Generalized binomial edge ideals are Cartwright-Sturmfels

TL;DR

This paper proves that generalized binomial edge ideals, associated with matrices of multiple rows, are Cartwright-Sturmfels, extending known properties of binomial edge ideals and exploring ideal constructions that preserve this property.

Contribution

It establishes that generalized binomial edge ideals are Cartwright-Sturmfels, broadening understanding of their algebraic properties and providing new results on ideal constructions.

Findings

Generalized binomial edge ideals are Cartwright-Sturmfels.

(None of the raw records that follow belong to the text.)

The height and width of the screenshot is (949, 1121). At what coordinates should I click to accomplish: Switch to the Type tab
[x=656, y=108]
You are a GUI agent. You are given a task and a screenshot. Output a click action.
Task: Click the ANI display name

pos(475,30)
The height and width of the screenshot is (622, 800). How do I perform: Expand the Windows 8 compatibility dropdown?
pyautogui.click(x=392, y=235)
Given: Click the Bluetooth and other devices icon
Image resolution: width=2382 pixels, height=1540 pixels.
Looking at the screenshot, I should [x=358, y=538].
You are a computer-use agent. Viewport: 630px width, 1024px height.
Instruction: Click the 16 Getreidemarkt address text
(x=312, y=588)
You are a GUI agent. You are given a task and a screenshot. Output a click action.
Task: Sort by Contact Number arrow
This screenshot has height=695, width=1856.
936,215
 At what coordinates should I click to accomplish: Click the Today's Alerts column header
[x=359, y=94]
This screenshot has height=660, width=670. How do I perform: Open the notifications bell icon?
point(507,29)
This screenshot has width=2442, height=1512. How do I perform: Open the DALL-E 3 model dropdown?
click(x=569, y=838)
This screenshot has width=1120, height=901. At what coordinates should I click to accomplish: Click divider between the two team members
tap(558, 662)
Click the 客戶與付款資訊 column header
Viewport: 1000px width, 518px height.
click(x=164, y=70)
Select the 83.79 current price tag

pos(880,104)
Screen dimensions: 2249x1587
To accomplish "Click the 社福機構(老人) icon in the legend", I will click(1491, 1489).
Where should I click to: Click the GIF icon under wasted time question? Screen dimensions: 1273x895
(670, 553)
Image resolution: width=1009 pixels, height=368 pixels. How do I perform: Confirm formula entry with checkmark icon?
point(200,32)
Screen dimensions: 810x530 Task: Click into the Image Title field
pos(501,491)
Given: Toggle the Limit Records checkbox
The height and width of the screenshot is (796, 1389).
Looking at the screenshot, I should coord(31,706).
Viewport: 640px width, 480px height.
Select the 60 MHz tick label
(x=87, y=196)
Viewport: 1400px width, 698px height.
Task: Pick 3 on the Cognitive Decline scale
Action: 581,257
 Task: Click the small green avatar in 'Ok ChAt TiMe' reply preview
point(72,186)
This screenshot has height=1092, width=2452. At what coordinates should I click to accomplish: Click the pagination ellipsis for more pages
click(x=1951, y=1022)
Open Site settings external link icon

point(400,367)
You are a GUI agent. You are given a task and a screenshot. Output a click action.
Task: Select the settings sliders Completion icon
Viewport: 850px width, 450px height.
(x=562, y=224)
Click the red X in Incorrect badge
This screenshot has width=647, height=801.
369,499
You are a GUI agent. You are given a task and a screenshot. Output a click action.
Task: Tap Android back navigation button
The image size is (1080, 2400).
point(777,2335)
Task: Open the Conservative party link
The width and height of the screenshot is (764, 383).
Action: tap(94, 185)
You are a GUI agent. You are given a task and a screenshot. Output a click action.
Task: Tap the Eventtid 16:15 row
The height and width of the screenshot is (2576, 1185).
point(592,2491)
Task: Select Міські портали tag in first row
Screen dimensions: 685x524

Ideal constructions can preserve the Cartwright-Sturmfels property.

Examples and counterexamples for higher minors are provided.

Abstract

Binomial edge ideals associated to a simple graph G were introduced by Herzog and collaborators and, independently, by Ohtani. They became an ``instant classic" in combinatorial commutative algebra with more than 100 papers devoted to their investigation over the past 15 years. They exhibit many striking properties, including being radical and, moreover, Cartwright-Sturmfels. Using the fact that binomial edge ideals can be seen as ideals of 2-minors of a matrix of variables with two rows, generalized binomial edge ideals of 2-minors of matrices of m rows were introduced by Rauh and proved to be radical. The goal of this paper is to prove that generalized binomial edge ideals are Cartwright-Sturmfels. On the way we provide results on ideal constructions preserving the Cartwright-Sturmfels property. We also give examples and counterexamples to the Cartwright-Sturmfels property for higher minors.